• _WORK REQUIRED_
Nothing in the records should be changed in the copy, though the pictures must be left out.

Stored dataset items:

>>>

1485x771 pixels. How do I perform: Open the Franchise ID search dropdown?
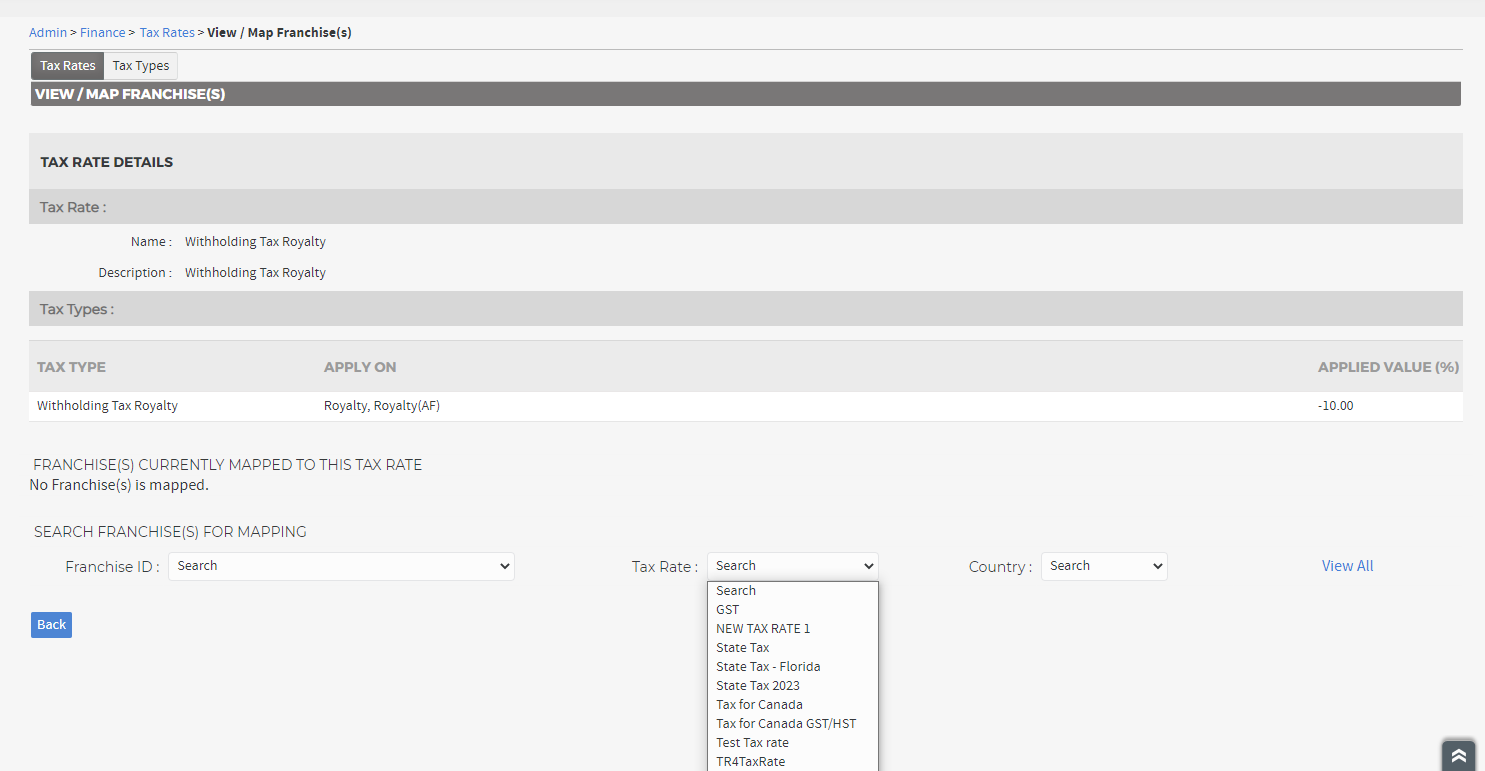[x=341, y=566]
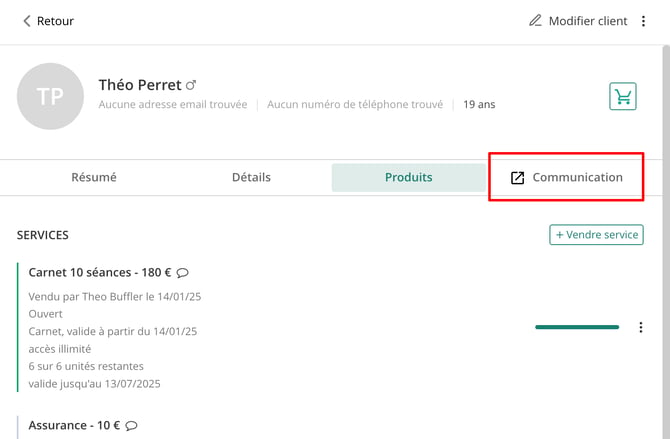The height and width of the screenshot is (439, 670).
Task: Click the green progress bar of the Carnet
Action: (577, 327)
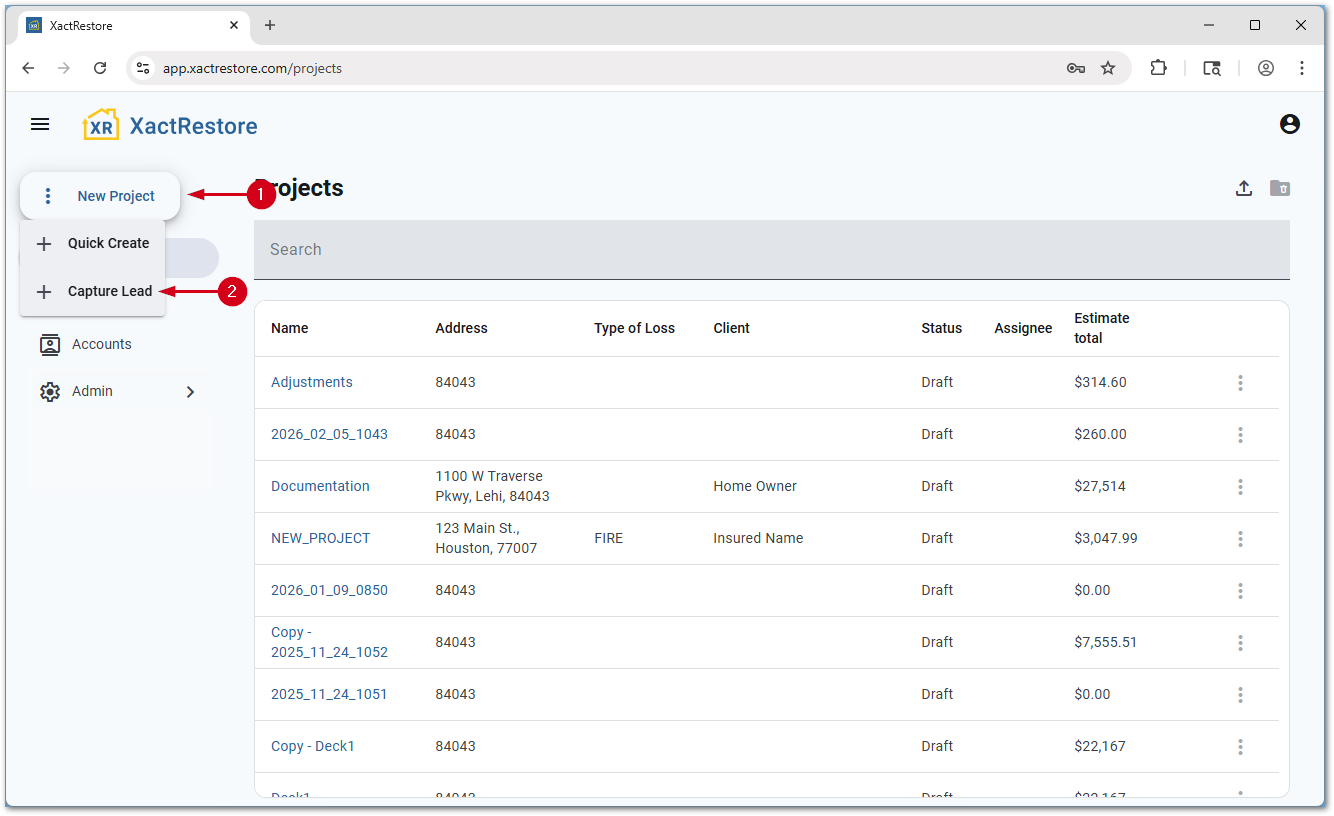Viewport: 1334px width, 816px height.
Task: Open the export/upload projects icon
Action: [x=1244, y=188]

<<<

• _ANSWER BOX_
1485x771 pixels. How do I perform: Open the Franchise ID search dropdown?
[x=341, y=566]
The height and width of the screenshot is (439, 670).
Task: Click the green progress bar of the Carnet
Action: (577, 327)
Viewport: 1334px width, 816px height.
Task: Open the export/upload projects icon
Action: [x=1244, y=188]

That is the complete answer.